Default Configuration File¶

Below is an example of a default config.yaml file. Note that no images or other input files have been provided. The file can be either edited directly or through the editor available on the run detail page.

Warning

Similarly to Python files, the indentation in the run configuration YAML file is important as it defines nested parameters.

config.yaml

# This file specifies the pipeline configuration for the current pipeline run.
# You should review these settings before processing any images - some of the default
# values will probably not be appropriate.

run:
  # Path of the pipeline run
  path: ... # auto-filled by pipeline initpiperun command

  # Hide astropy warnings during the run execution.
  suppress_astropy_warnings: True

inputs:
  # NOTE: all the inputs must match with each other, i.e. the catalogue for the first
  # input image (inputs.image[0]) must be the first input catalogue (inputs.selavy[0])
  # and so on.
  image:
  # list input images here, e.g. (note the leading hyphens)
  # - /path/to/image1.fits
  # - /path/to/image2.fits

  selavy:
  # list input selavy catalogues here, as above with the images

  noise:
  # list input noise (rms) images here, as above with the images

  # Required only if source_monitoring.monitor is true, otherwise optional.
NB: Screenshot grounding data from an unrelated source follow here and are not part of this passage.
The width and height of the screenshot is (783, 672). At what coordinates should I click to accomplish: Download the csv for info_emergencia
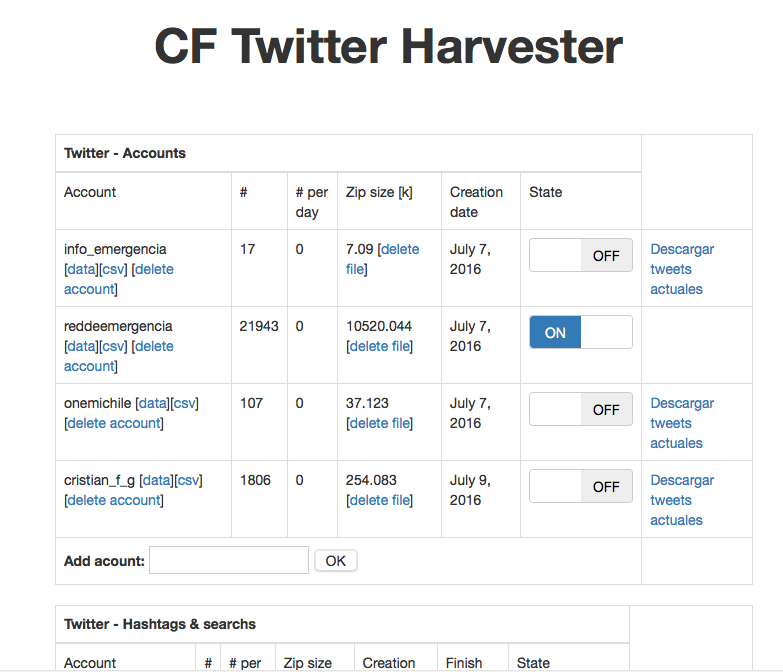pyautogui.click(x=114, y=269)
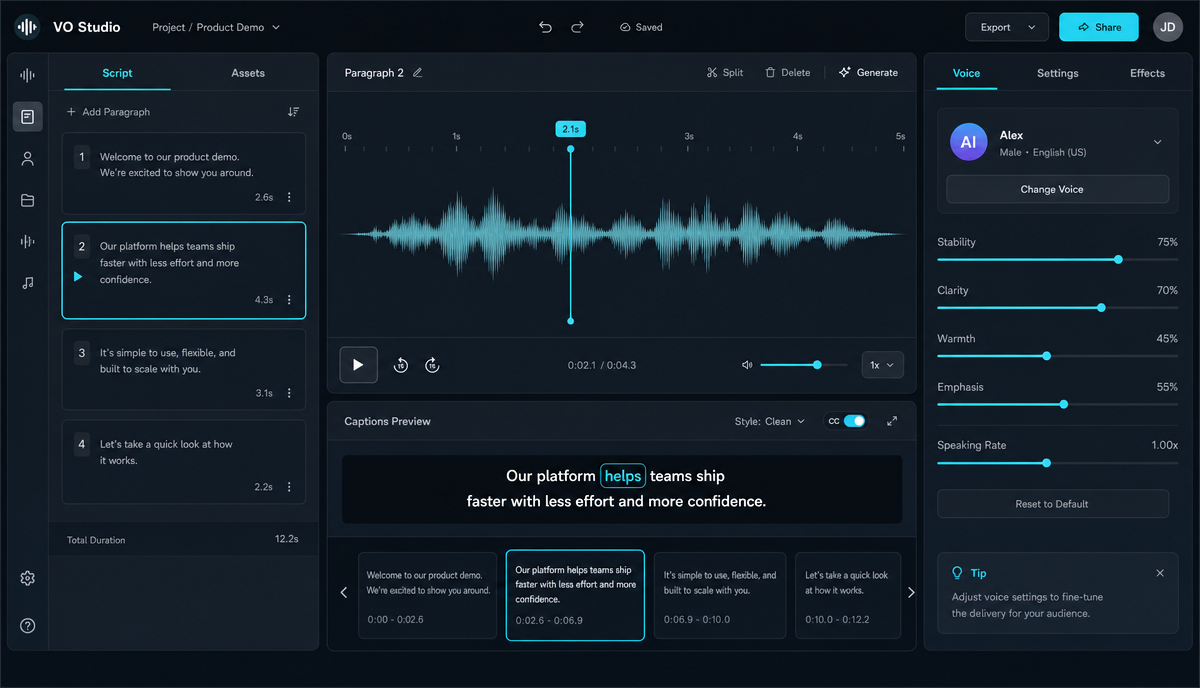Switch to the Assets tab
The height and width of the screenshot is (688, 1200).
tap(248, 73)
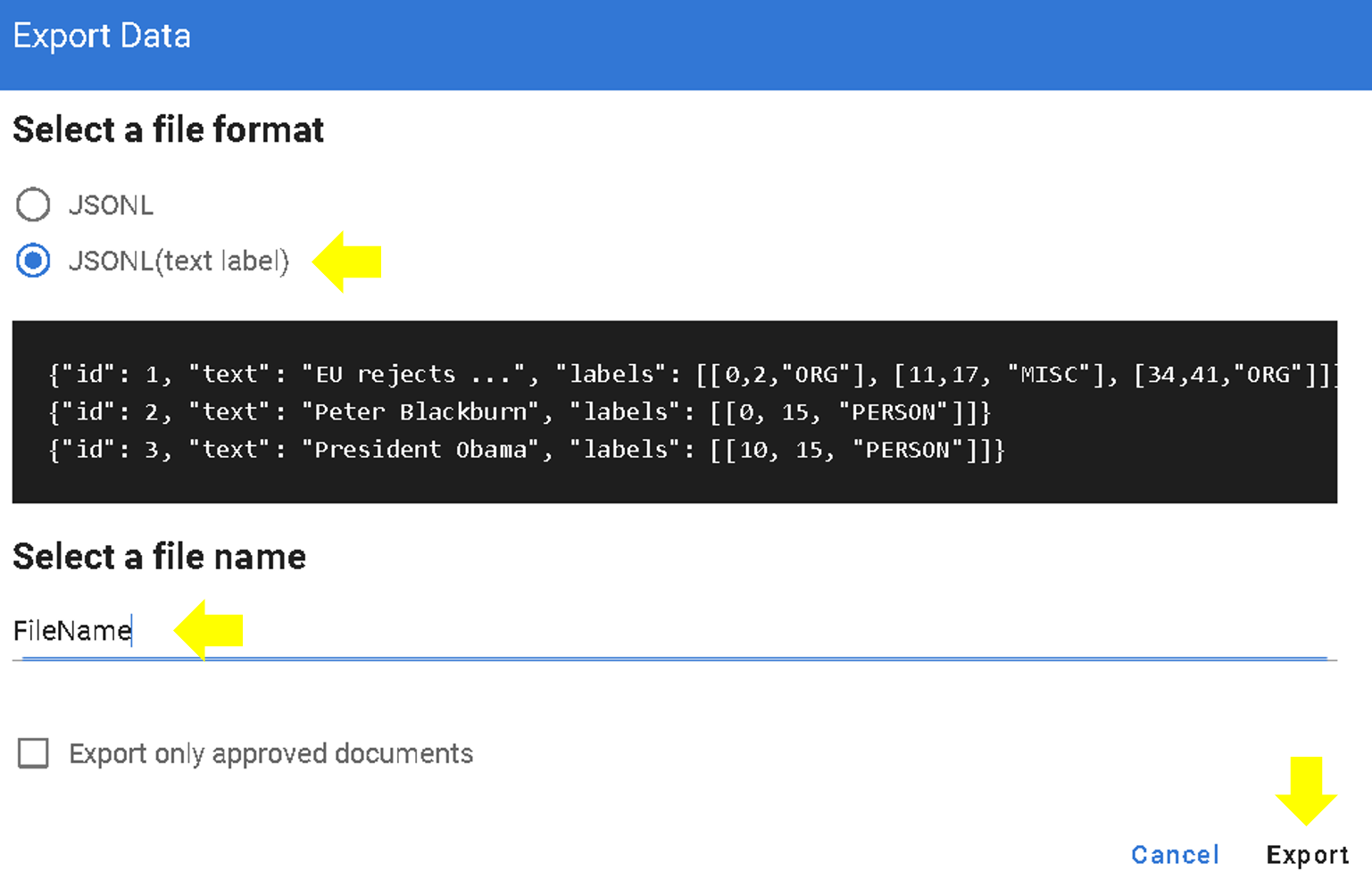Click the yellow arrow beside JSONL(text label)

pyautogui.click(x=348, y=261)
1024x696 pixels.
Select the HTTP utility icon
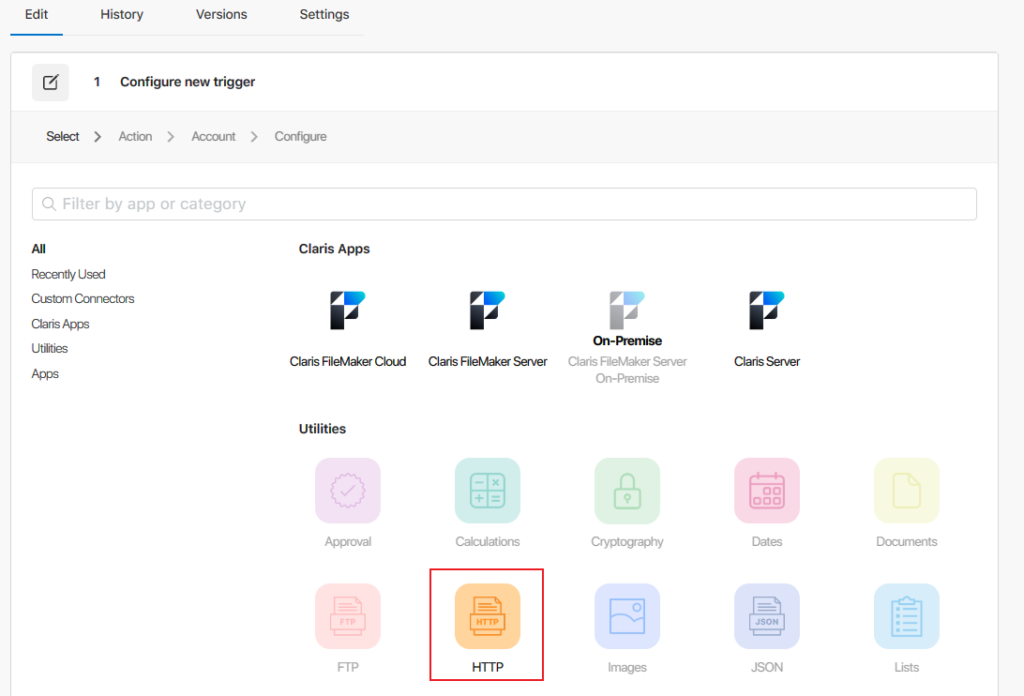487,616
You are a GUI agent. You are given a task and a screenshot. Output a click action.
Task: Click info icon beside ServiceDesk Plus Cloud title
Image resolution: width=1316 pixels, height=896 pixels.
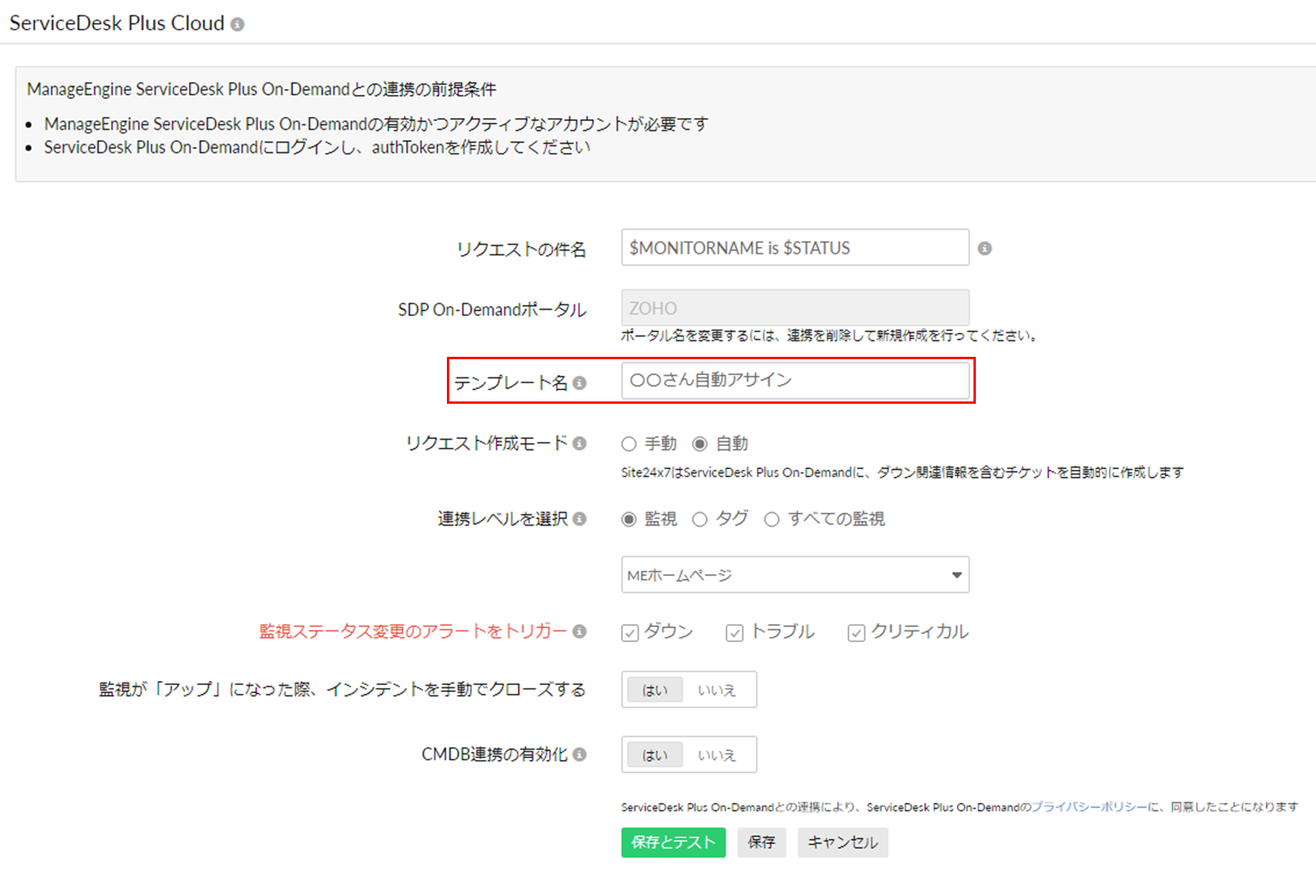coord(237,25)
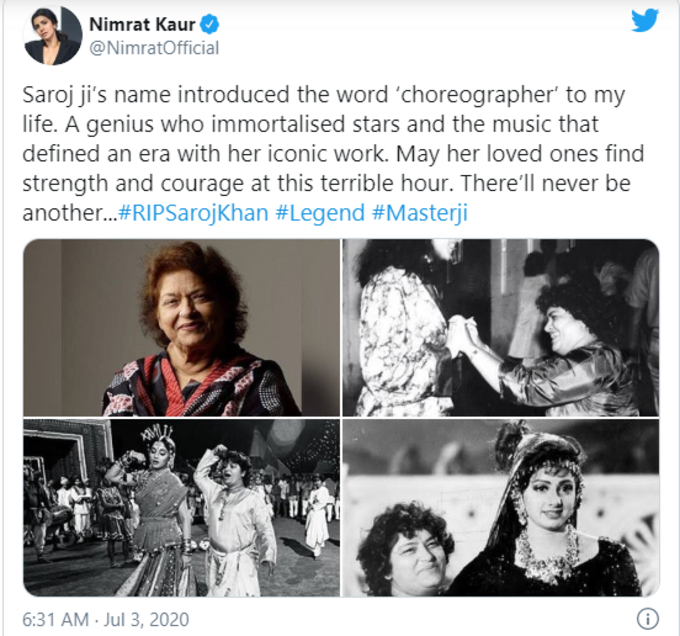Open Nimrat Kaur's profile avatar

pos(52,35)
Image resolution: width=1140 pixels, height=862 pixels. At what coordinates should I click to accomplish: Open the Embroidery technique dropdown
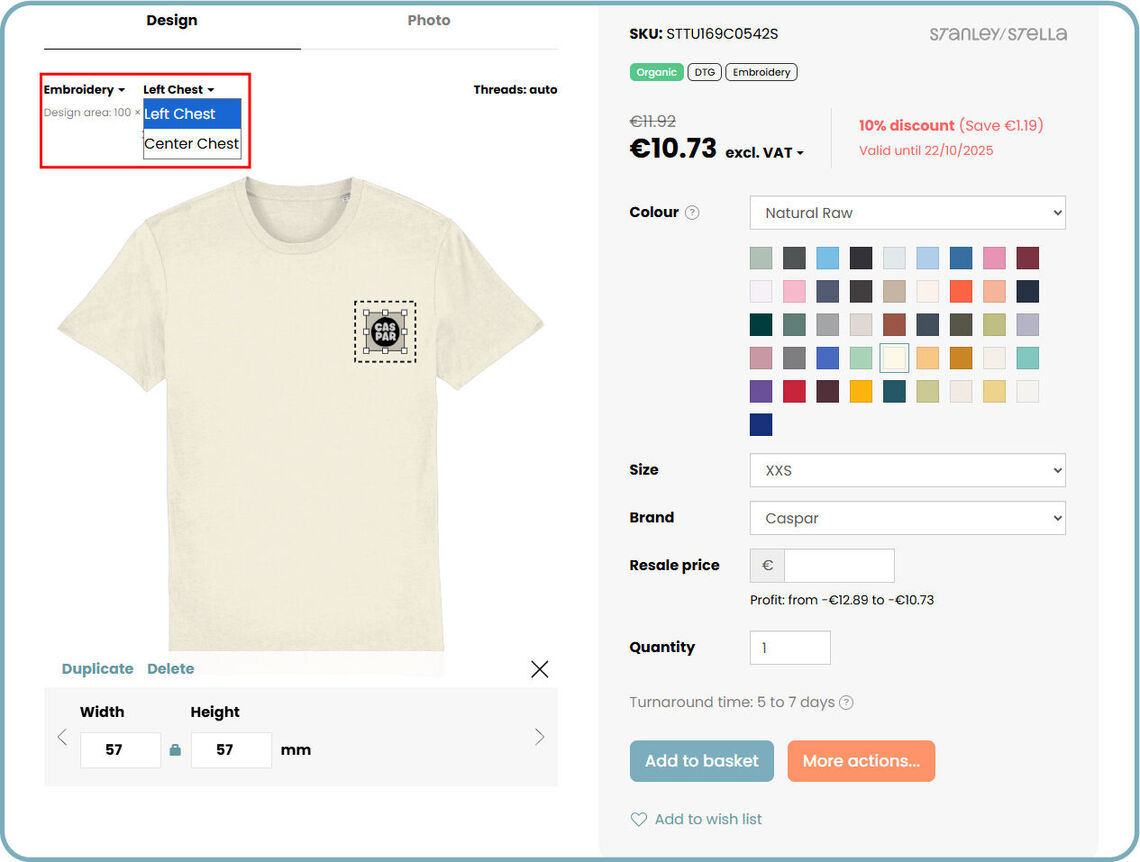(x=84, y=90)
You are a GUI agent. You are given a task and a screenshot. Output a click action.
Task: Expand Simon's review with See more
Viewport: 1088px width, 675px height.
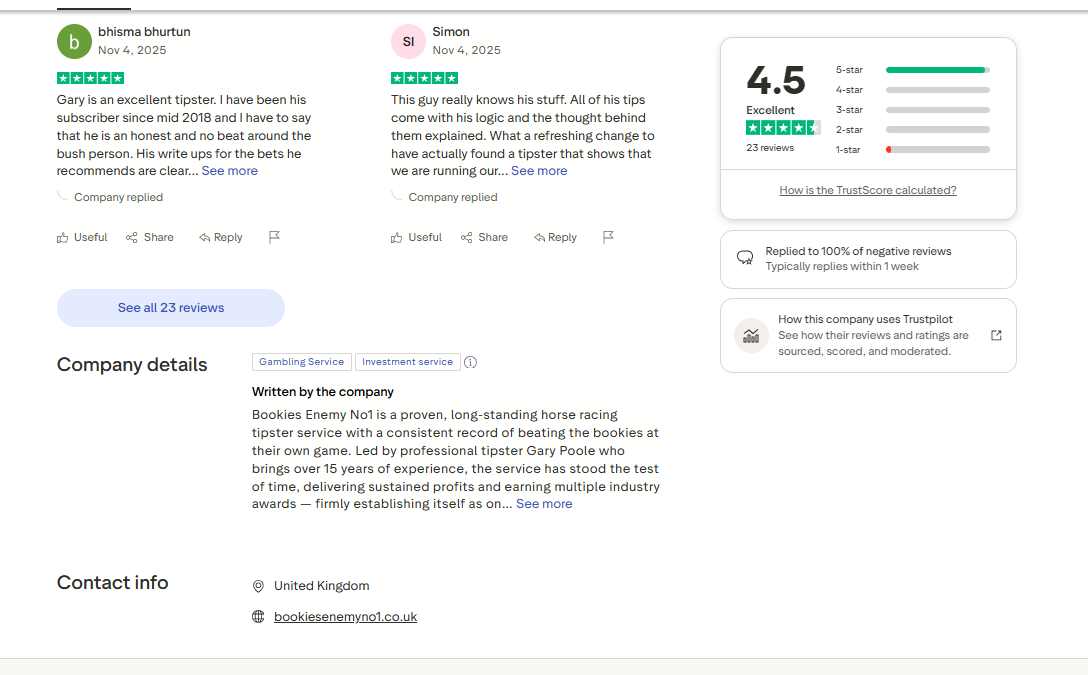click(x=539, y=171)
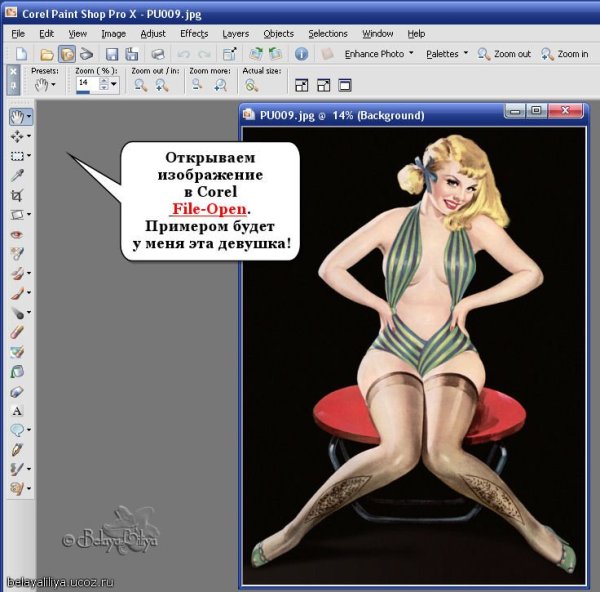Click the Save disk icon
The width and height of the screenshot is (600, 592).
pyautogui.click(x=112, y=54)
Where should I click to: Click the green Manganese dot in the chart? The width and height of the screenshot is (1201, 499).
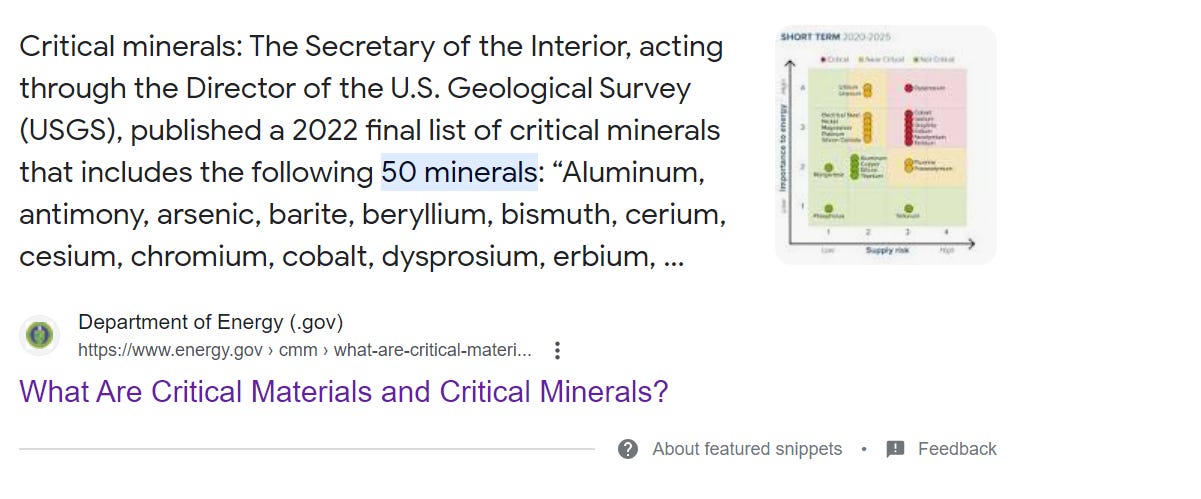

If not providing
  # background images, remove the entire background section below.
  background:
  # list input background images here, as above with the images


source_monitoring:
  # Source monitoring can be done both forward and backward in 'time'.
  # Monitoring backward means re-opening files that were previously processed and can be slow.
  monitor: True

  # Minimum SNR ratio a source has to be if it was placed in the area of minimum rms in
  # the image from which it is to be extracted from. If lower than this value it is skipped
  min_sigma: 3.0

  # Multiplicative scaling factor to the buffer size of the forced photometry from the
  # image edge
  edge_buffer_scale: 1.2

  # Passed to forced-phot as `cluster_threshold`. See docs for details. If unsure, leave
  # as default.
  cluster_threshold: 3.0

  # Attempt forced-phot fit even if there are NaN's present in the rms or background maps.
  allow_nan: False

source_association:
  # basic, advanced, or deruiter
  method: basic

  # Maximum source separation allowed during basic and advanced association in arcsec
  radius: 10.0

  # Options that apply only to deruiter association
  deruiter_radius: 5.68  # unitless
  deruiter_beamwidth_limit: 1.5  # multiplicative factor

  # Split input images into sky region groups and run the association on these groups in
  # parallel. Best used when there are a large number of input images with multiple
  # non-overlapping patches of the sky.
  # Not recommended for smaller searches of <= 3 sky regions.
  parallel: False

  # If images have been submitted in epoch dictionaries then an attempt will be made by
  # the pipeline to remove duplicate sources. To do this a crossmatch is made between
  # catalgoues to match 'the same' measurements from different catalogues. This
  # parameter governs the distance for which a match is made in arcsec. Default is 2.5
  # arcsec which is typically 1 pixel in ASKAP images.
  epoch_duplicate_radius: 2.5  # arcsec

new_sources:
  # Controls when a source is labelled as a new source. The source in question must meet
  # the requirement of: min sigma > (source_peak_flux / lowest_previous_image_min_rms)
  min_sigma: 5.0

measurements:
  # Source finder used to produce input catalogues. Only selavy is currently supported.
  source_finder: selavy

  # Minimum error to apply to all flux measurements. The actual value used will either
  # be the catalogued value or this value, whichever is greater. This is a fraction, e.g.
  # 0.05 = 5% error, 0 = no minimum error.
  flux_fractional_error: 0.0

  # Replace the selavy errors with Condon (1997) errors.
  condon_errors: True

  # Sometimes the local rms for a source is reported as 0 by selavy.
  # Choose a value to use for the local rms in these cases in mJy/beam.
  selavy_local_rms_fill_value: 0.2

  # Create 'measurements.arrow' and 'measurement_pairs.arrow' files at the end of 
  # a successful run.
  write_arrow_files: False

  # The positional uncertainty of a measurement is in reality the fitting errors and the
  # astrometric uncertainty of the image/survey/instrument combined in quadrature.
  # These two parameters are the astrometric uncertainty in RA/Dec and they may be different.
  ra_uncertainty: 1.0 # arcsec
  dec_uncertainty: 1.0  # arcsec

variability:
  # For each source, calculate the measurement pair metrics (Vs and m) for each unique
  # combination of measurements.
  pair_metrics: True

  # Only measurement pairs where the Vs metric exceeds this value are selected for the
  # aggregate pair metrics that are stored in Source objects.
  source_aggregate_pair_metrics_min_abs_vs: 4.3

processing:
  # Options to control use of Dask parallelism
  # NOTE: These are advanced options and you should only change them if you know what you are doing.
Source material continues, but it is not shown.